Use with Ollama

Point Chimera at Ollama’s Anthropic-compatible endpoint and run the full agent against a local Qwen model or a hosted cloud model with zero code changes.

Local models are free and private. Cloud models are capable enough for real coding work. Either way, there is nothing to install on the Chimera side beyond what you already have.

Prerequisites

Ollama 0.6 or later — ollama.com/download
For cloud models: an Ollama account — ollama.com
For local models: at least 16 GB RAM and a model with a 64k-token context window
Chimera installed: pip install "git+https://github.com/0bserver07/chimera.git#egg=chimera-run"

Configure the Endpoint

Ollama serves the Anthropic API shape at http://localhost:11434. Set these three environment variables so Chimera’s Anthropic provider routes through Ollama:

export ANTHROPIC_BASE_URL="http://localhost:11434"
export ANTHROPIC_AUTH_TOKEN="ollama"
export ANTHROPIC_API_KEY=""

The ANTHROPIC_AUTH_TOKEN value is a placeholder — Ollama does not validate it for local requests, but Chimera’s provider expects the variable to be set. For cloud models, sign in with ollama signin first.

Chimera agents need at least 64k tokens of context to operate reliably. Pick a model whose listed context window meets that bar.

Recommended Models

Model	Hosting	Context	Best for
`kimi-k2.6:cloud`	Cloud	200k+	Full coding agent, tool use, long sessions
`glm-5.1:cloud`	Cloud	128k	Coding and refactoring
`qwen3.5:cloud`	Cloud	128k	General-purpose, fast
`minimax-m2.7:cloud`	Cloud	1M+	Very long contexts
`glm-4.7-flash`	Local	128k	Fast local coding, no API costs
`qwen3.5`	Local	128k	Local general-purpose work

Browse the full cloud catalog at ollama.com/search?c=cloud. Verify the context window on the model’s page before choosing — numbers above are typical at time of writing.

Quickstart: Text Completion

import os
import chimera

os.environ["ANTHROPIC_BASE_URL"] = "http://localhost:11434"
os.environ["ANTHROPIC_AUTH_TOKEN"] = "ollama"

provider = chimera.create_provider(model="kimi-k2.6:cloud")
response = provider.complete("Write a Python one-liner that reverses a list.")
print(response.content)

Quickstart: Full Coding Agent

import asyncio
import os
from chimera.assembly.coding_agent import CodingAgent

os.environ["ANTHROPIC_BASE_URL"] = "http://localhost:11434"
os.environ["ANTHROPIC_AUTH_TOKEN"] = "ollama"

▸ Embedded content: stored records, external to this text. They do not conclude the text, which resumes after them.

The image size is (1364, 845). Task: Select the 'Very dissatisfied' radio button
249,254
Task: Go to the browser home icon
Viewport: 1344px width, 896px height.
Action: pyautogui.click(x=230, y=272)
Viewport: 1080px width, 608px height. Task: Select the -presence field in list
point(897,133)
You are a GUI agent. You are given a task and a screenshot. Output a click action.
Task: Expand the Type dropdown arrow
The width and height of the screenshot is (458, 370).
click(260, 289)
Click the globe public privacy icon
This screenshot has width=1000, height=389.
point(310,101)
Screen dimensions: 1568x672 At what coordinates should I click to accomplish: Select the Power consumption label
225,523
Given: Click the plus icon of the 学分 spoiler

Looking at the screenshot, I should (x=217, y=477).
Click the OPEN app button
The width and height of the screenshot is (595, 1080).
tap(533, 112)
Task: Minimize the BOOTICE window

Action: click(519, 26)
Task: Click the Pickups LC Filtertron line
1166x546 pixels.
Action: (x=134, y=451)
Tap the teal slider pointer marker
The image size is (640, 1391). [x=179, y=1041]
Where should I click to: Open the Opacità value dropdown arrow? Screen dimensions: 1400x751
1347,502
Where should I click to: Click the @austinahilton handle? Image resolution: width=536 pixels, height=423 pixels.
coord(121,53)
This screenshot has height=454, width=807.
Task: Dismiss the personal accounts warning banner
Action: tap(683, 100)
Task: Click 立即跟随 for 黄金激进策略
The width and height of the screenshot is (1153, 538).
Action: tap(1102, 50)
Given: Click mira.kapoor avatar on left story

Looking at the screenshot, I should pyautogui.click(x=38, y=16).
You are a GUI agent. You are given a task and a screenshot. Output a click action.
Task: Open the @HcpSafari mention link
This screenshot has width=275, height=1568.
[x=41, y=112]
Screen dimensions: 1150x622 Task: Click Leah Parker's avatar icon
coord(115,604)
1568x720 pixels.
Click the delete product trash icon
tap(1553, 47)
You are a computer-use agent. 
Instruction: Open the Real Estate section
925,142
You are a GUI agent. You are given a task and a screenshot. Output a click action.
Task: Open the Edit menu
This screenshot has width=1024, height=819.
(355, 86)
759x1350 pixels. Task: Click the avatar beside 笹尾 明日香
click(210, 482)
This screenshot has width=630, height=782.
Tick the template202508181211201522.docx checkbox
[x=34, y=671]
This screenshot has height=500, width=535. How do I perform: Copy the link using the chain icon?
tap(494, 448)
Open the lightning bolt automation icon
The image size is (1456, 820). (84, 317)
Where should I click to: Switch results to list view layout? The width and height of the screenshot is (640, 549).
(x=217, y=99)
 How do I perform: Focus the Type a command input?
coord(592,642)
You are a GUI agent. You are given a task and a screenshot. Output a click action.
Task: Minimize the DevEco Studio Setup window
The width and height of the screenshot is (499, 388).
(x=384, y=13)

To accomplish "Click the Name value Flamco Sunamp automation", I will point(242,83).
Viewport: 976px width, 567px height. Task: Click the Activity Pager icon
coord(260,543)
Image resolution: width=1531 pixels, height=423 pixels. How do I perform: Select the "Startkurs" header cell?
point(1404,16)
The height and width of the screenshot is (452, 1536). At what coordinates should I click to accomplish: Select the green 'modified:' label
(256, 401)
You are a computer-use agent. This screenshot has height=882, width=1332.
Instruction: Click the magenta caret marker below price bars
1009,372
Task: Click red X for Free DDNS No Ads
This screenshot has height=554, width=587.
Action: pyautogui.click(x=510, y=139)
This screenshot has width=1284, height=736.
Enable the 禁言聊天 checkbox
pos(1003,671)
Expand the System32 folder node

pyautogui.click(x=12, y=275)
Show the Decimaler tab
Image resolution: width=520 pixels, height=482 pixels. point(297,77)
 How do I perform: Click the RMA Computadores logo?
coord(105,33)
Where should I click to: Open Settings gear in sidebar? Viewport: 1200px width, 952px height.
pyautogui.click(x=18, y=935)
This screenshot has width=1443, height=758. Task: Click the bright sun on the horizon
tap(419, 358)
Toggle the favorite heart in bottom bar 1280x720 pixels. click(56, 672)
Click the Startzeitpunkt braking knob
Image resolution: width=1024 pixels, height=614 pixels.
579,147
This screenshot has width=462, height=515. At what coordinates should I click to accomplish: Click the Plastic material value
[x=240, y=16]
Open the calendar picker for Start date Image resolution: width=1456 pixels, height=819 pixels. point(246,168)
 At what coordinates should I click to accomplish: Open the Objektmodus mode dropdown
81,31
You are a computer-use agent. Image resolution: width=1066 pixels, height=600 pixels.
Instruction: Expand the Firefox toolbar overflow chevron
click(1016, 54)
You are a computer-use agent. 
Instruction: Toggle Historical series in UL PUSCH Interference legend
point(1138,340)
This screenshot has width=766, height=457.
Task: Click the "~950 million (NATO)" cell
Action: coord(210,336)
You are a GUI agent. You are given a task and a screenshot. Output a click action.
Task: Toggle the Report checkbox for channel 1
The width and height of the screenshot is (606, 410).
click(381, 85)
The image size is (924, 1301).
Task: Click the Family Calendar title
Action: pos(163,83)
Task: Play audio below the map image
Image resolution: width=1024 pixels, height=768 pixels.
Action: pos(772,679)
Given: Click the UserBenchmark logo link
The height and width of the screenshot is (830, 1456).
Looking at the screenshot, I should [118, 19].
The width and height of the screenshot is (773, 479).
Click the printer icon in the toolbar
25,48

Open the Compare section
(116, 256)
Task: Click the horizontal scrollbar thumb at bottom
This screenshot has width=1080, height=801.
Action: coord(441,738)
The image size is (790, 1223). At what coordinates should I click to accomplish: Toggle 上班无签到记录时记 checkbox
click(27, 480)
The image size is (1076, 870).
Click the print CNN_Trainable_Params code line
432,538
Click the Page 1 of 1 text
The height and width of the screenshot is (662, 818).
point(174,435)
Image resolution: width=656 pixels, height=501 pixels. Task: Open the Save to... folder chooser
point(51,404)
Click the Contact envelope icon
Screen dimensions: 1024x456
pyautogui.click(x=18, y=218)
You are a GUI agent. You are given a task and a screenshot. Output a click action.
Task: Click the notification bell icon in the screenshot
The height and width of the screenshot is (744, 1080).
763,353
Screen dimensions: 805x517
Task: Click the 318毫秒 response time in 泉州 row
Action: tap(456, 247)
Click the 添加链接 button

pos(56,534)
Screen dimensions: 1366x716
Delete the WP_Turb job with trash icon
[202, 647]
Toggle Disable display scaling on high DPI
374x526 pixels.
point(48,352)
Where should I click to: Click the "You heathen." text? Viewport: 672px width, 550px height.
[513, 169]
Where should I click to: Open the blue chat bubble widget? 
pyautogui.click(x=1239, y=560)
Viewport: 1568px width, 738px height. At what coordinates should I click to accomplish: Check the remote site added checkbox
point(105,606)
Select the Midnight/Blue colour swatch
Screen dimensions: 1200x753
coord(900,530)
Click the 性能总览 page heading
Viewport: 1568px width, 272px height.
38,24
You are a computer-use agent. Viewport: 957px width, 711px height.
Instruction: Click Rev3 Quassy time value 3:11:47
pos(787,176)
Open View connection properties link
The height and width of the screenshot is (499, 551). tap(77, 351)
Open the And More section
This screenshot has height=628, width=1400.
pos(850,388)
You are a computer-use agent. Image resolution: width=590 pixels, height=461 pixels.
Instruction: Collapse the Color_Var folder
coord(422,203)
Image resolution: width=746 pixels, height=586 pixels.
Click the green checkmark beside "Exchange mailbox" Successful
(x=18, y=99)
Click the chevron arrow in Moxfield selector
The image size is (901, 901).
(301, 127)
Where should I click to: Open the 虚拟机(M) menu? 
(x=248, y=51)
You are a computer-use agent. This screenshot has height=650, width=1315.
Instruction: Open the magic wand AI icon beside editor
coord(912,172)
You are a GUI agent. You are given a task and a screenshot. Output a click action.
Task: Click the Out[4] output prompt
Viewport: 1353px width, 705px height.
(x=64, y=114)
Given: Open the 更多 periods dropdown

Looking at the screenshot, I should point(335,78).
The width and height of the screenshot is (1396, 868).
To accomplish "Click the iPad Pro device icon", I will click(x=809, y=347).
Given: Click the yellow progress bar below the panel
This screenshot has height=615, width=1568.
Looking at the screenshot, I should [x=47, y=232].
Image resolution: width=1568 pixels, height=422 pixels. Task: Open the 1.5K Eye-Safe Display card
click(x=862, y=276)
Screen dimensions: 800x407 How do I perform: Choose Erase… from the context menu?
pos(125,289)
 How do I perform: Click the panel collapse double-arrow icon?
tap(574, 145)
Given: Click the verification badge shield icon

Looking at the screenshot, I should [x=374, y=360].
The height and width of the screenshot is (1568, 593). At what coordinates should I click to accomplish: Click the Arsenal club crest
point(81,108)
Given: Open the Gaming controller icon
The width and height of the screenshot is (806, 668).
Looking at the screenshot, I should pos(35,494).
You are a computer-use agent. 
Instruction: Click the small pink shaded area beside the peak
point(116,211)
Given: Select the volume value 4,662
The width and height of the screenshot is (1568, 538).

agent = CodingAgent(model="kimi-k2.6:cloud")

async def main():
    async for event in agent.run("Create hello.py that prints 'hi from ollama'."):
        print(event.type.value, getattr(event.data, "content", "")[:100])

asyncio.run(main())

Running the Examples

Two runnable scripts live in the repo:

examples/provider/ollama_quickstart.py — minimal provider call
examples/agent/ollama_coding_agent.py — full agent loop on a trivial task

Set the env vars above, then run either script.

Context Window Note

Chimera (and Claude Code) assume at least 64k tokens of context. Many smaller local models ship with 4k or 8k defaults. Check the model card, and if Ollama exposes a num_ctx parameter for your model, set it when pulling or serving so the value matches what the model actually supports.

A model that advertises 128k but runs with a 4k effective context will truncate tool results silently and cause the agent to loop or lose state.

Troubleshooting

ValueError: Cannot infer provider — set ANTHROPIC_BASE_URL so Chimera’s provider detection picks the Anthropic route.
Connection refused — Ollama is not running. Start it with ollama serve.
model not found — pull the model first: ollama pull kimi-k2.6:cloud.
Tool calls fail silently or return empty — some smaller local models have weak tool-use. Switch to kimi-k2.6:cloud or glm-5.1:cloud before debugging your own code.
Agent truncates mid-task — the model’s effective context is below 64k. Pick a larger model or raise num_ctx.

What Works, What Doesn’t

Chimera’s Anthropic provider talks to Ollama’s Anthropic-compatible endpoint. Cloud models like kimi-k2.6:cloud and glm-5.1:cloud work end-to-end with the full coding agent — tools, streaming, compaction, everything. Local models work for inference but tool-use quality varies by model; pick one that advertises function-calling support.

A separate native Ollama provider exists in Chimera for non-Anthropic-compatible use cases (raw /api/generate and /api/chat). For the coding agent, the Anthropic-compatible path is simpler and gets you streaming and tool use out of the box.

If a model does not support tool use at all, the agent will fail on its first tool call. There is no graceful fallback — choose a tool-capable model.